10 Simple rules for design, provision, and reuse of persistent identifiers for life science data by Julie A. McMurray, et al. (35 others).
From the introduction:
When we interact, we use names to identify things. Usually this works well, but there are many familiar pitfalls. For example , the “morning star” and “evening star” are both names for the planet Venus. “The luminiferous ether” is a name for an entity which no one still thinks exists. There are many women named “Margaret”, some of whom go by “Maggie” and some of whom have changed their surnames. We use everyday conversational mechanisms to work around these problems successfully. Naming problems have plagued the life sciences since Linnaeus pondered the Norway spruce; in the much larger conversation that underlies the life sciences, problems with identifiers (Box 1) impede the flow and integrity of information. This is especially challenging within “synthesis research” disciplines such as systems biology, translational medicine, and ecology. Implementation – driven initiatives such as ELIXIR , BD2K, and others (Text S1) have therefore been actively working to understand and address underlying problems with identifiers.
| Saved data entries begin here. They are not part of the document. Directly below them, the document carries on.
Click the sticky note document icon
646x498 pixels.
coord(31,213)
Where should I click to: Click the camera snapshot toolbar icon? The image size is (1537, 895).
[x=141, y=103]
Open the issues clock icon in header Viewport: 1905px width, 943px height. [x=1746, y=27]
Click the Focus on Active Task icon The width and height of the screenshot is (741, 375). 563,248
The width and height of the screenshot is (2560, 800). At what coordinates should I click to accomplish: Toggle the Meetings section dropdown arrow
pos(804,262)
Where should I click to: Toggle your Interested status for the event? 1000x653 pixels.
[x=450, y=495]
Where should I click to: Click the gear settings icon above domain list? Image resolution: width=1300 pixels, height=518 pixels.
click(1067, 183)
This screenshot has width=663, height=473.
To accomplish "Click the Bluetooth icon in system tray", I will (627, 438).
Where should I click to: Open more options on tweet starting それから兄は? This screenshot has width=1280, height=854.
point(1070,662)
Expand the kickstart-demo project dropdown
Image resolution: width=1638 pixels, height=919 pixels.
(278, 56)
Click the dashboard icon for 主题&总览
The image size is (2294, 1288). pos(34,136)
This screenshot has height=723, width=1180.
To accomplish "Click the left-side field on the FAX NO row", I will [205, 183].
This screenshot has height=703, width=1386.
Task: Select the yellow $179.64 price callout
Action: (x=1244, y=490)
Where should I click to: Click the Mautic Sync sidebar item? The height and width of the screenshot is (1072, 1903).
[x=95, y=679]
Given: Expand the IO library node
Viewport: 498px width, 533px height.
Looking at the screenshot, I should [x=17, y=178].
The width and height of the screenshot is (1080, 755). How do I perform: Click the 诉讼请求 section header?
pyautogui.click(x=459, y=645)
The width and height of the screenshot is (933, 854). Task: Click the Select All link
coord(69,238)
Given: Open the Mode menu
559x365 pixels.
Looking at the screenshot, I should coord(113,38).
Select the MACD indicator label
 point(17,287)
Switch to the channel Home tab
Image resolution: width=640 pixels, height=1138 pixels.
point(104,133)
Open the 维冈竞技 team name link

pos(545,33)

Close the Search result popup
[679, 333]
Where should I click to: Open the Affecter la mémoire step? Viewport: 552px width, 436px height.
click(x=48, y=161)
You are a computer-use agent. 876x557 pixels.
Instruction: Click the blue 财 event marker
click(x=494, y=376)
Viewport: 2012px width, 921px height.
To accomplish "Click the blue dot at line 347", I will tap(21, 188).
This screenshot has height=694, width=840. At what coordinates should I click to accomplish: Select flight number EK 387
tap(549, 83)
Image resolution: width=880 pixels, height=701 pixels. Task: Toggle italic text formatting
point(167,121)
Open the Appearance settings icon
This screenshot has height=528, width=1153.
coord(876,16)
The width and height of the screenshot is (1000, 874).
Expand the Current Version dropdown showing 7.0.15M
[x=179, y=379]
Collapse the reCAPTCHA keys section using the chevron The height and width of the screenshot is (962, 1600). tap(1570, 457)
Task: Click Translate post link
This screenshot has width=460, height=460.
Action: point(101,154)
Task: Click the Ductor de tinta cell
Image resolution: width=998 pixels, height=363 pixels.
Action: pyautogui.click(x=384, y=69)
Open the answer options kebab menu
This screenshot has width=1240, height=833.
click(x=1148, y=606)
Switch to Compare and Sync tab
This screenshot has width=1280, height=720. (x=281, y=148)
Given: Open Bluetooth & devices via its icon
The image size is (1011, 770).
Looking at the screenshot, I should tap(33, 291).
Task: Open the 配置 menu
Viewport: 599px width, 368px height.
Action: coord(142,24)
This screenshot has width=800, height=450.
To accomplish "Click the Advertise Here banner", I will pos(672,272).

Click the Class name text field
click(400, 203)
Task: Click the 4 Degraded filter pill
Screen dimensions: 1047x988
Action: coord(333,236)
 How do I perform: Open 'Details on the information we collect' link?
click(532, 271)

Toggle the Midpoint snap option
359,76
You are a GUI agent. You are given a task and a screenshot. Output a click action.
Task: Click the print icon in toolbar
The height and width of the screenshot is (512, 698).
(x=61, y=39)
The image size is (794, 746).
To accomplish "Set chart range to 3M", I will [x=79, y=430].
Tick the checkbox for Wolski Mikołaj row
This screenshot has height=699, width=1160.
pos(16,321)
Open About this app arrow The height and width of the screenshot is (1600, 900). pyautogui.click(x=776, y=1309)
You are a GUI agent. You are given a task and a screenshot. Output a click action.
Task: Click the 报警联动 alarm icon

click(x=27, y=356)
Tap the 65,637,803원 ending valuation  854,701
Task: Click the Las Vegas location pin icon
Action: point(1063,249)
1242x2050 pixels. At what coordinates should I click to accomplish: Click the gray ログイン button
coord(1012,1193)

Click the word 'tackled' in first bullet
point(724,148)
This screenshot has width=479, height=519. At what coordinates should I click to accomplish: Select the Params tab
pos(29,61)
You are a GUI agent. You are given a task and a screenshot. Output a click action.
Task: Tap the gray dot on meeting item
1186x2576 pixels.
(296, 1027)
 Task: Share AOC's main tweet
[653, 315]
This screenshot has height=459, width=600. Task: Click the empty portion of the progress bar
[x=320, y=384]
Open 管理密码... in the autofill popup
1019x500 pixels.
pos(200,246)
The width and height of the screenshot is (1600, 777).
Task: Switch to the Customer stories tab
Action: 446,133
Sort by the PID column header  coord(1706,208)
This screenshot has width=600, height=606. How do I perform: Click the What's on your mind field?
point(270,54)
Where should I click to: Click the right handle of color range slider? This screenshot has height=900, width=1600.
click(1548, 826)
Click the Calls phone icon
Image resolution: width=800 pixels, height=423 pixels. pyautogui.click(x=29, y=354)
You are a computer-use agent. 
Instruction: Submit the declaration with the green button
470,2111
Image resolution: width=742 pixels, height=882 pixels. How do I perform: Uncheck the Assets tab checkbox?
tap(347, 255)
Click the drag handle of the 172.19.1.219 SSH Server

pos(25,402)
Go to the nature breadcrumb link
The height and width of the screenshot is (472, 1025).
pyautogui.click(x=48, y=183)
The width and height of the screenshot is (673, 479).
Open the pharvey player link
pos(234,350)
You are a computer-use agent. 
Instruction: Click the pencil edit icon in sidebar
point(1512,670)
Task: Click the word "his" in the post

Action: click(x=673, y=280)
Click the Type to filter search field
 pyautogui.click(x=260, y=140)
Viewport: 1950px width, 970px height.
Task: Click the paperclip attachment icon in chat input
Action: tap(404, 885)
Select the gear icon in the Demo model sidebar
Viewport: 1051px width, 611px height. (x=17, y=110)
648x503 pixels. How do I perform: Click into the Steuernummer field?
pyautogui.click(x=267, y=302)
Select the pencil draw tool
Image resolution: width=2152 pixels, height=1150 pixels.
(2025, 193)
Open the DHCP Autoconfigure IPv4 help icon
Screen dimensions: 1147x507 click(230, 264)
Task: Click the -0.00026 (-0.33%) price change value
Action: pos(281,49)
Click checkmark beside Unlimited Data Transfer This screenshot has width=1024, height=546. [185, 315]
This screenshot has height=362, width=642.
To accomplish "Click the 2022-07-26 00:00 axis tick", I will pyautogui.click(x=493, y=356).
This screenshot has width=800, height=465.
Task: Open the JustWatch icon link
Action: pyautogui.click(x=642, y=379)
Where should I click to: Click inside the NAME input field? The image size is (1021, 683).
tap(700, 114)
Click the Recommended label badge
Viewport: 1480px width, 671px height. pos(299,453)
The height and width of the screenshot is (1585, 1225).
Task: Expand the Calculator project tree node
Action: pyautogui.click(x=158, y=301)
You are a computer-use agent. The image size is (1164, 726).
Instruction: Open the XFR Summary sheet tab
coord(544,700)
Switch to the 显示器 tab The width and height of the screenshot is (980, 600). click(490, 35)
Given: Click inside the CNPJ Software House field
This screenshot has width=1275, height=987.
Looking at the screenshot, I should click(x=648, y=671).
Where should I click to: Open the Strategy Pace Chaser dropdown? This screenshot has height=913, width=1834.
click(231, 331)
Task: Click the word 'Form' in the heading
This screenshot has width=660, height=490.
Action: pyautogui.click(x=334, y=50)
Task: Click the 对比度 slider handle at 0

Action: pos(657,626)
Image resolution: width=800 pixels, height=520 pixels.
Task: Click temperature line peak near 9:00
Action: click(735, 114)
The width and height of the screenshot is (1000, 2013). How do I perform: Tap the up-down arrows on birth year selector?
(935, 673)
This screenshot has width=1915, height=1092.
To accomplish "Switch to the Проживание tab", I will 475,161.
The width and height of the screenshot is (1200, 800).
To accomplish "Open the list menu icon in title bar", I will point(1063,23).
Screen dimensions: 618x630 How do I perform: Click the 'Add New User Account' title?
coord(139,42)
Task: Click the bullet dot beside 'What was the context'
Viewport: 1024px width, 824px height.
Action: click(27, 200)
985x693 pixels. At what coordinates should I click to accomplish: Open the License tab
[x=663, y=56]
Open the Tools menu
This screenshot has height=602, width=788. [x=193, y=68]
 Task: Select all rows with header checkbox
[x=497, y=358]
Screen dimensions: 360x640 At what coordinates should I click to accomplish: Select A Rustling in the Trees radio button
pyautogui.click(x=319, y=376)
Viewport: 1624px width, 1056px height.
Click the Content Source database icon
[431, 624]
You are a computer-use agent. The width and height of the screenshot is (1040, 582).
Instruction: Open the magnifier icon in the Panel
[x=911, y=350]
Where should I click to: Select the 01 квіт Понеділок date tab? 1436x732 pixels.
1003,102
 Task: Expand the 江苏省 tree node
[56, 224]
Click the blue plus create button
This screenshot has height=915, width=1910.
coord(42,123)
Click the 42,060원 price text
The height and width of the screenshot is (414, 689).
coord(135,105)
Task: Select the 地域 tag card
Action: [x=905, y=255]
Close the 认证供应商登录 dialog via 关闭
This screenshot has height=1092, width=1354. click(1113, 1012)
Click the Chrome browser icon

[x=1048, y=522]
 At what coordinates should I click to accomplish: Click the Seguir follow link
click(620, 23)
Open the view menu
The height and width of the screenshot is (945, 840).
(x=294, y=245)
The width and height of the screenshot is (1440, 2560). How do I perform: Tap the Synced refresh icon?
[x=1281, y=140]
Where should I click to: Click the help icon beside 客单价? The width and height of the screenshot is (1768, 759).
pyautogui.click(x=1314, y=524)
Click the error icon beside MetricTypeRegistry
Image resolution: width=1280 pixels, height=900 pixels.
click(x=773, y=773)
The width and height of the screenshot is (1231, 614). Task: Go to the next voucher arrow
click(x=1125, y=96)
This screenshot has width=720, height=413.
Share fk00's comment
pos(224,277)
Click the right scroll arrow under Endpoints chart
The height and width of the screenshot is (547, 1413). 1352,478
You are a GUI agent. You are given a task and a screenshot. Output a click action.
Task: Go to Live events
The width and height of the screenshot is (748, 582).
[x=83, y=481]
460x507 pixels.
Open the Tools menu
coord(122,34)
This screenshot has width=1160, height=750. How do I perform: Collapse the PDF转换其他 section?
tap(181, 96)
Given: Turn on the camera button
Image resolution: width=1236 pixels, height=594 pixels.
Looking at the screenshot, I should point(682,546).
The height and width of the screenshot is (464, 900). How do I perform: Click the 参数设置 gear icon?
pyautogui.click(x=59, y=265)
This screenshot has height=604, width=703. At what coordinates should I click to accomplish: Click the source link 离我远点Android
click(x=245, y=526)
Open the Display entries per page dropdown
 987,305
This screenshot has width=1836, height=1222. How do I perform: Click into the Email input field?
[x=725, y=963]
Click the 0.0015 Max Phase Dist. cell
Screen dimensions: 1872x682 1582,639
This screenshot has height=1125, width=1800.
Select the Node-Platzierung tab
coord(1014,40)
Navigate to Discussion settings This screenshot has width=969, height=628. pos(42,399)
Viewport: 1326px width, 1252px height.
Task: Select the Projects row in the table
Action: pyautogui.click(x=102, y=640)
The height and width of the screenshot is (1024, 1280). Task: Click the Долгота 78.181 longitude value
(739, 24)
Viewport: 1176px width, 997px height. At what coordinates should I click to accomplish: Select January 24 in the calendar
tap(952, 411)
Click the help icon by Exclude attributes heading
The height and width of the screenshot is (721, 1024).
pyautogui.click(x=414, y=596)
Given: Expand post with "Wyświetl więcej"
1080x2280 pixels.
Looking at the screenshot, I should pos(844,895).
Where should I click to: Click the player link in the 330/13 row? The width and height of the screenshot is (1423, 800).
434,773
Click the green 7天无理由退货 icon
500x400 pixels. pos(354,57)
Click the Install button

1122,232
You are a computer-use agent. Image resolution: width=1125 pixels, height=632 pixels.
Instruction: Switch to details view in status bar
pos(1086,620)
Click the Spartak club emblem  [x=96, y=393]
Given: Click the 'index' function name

Good, global-scale, persistent identifier design is harder than it appears, and is essential for data to be Findable, Accessible, Interoperable, and Reusable (Data FAIRport principles [1]). Digital entities (e.g., files), physical entities (e.g., biosamples), and descriptive entities (e.g., ‘mitosis’) have different requirements for identifiers. Identifiers are further complicated by imprecise terminology and different forms (Box 1).
Of the identifier forms, Local Resource Identifiers (LRI) and their corresponding full Uniform Resource Identifiers (URIs) are still among the most commonly used and most problematic identifiers in the bio-data ecosystem. Other forms of identifiers such as Uniform Resource Name (URNs) are less impactful because of their current lack of uptake. Here, we build on emerging conventions and existing general recommendations [2,3] and summarise the identifier characteristics most important to optimising the flow and integrity of life-science data (Table 1). We propose actions to take in the identifier ‘green field’ and offer guidance for using real-world identifiers from diverse sources.
…
Truth be told, global, persistent identifier design is overreaching.
First, some identifiers are more widely used than others, but there are no globally accepted identifiers of any sort.
Second, “persistent” is undefined. Present identifiers (curies or URIs) have not persisted pre-Web identifiers. On what basis would you claim that future generations will persist our identifiers?
However, systems expect to be able to make references by single, opaque, identifiers and so the hunt goes on for a single identifier.
The more robust and in fact persistent approach is to have a bag of identifiers for any subject, where each identifier itself has a bag of properties associated with it.
That avoids the exclusion of old identifiers and hence historical records and avoids pre-exclusion of future identifiers, which come into use long after our identifier is no long the most popular one.
Systems can continue to use a single identifier, locally as it were but software where semantic integration is important, should use sets of identifiers to facilitate integration across data sources.